**Action item:** Restate the listing below word for word, omitting any images.

[Exercise input]

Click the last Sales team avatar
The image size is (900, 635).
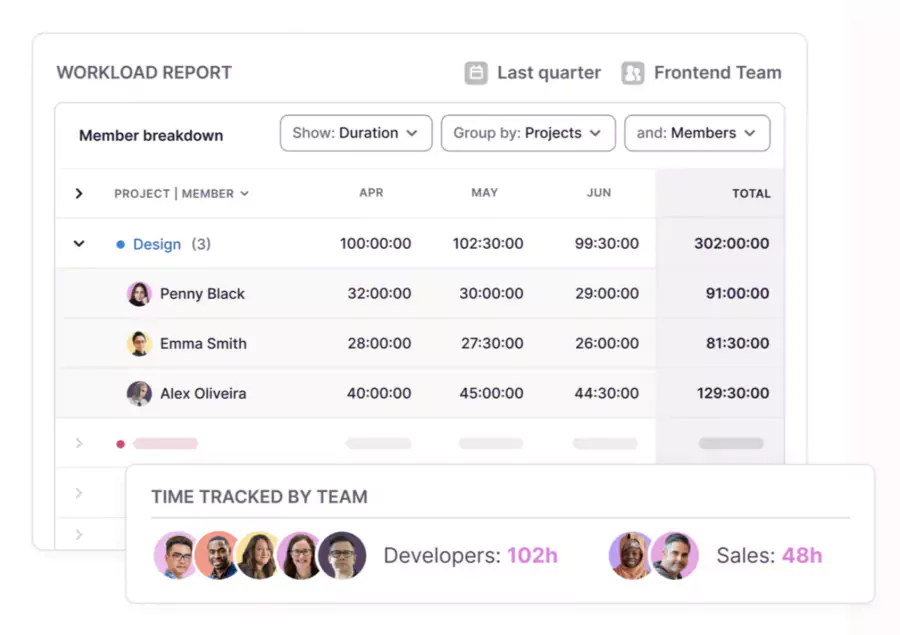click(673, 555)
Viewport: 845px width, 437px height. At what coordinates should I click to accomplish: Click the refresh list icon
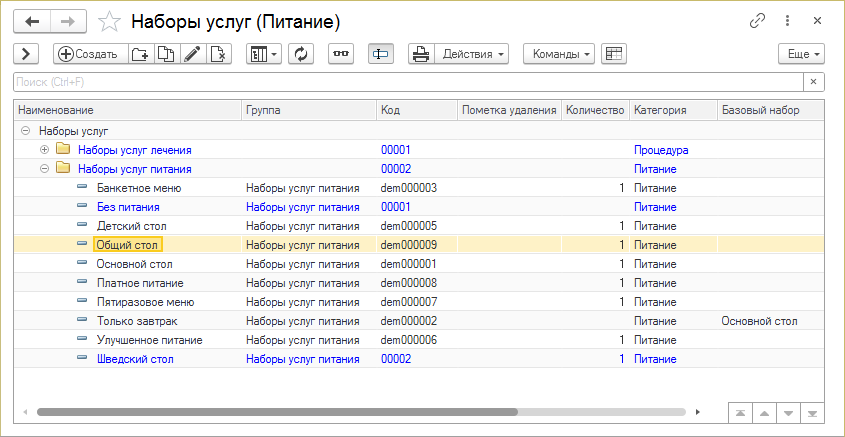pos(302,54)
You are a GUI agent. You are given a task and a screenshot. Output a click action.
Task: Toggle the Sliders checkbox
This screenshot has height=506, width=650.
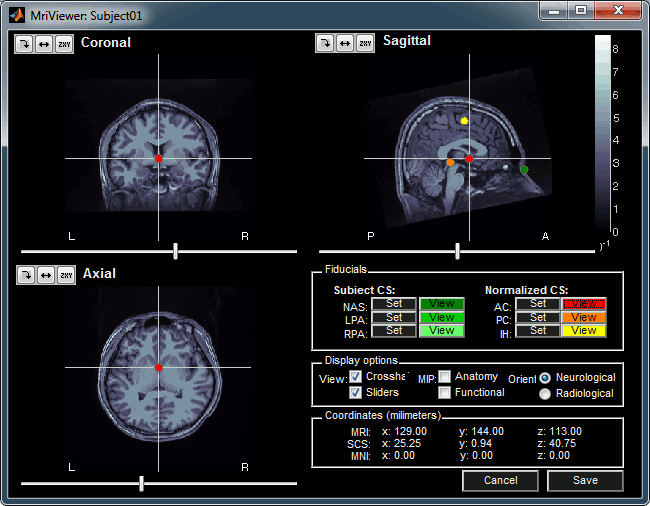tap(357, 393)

[/Exercise input]

**Solution for this task:**
Click the last Sales team avatar
The image size is (900, 635).
click(673, 555)
Viewport: 845px width, 437px height. At what coordinates should I click to accomplish: Click the refresh list icon
pos(302,54)
You are a GUI agent. You are given a task and a screenshot. Output a click action.
Task: Toggle the Sliders checkbox
This screenshot has height=506, width=650.
tap(357, 393)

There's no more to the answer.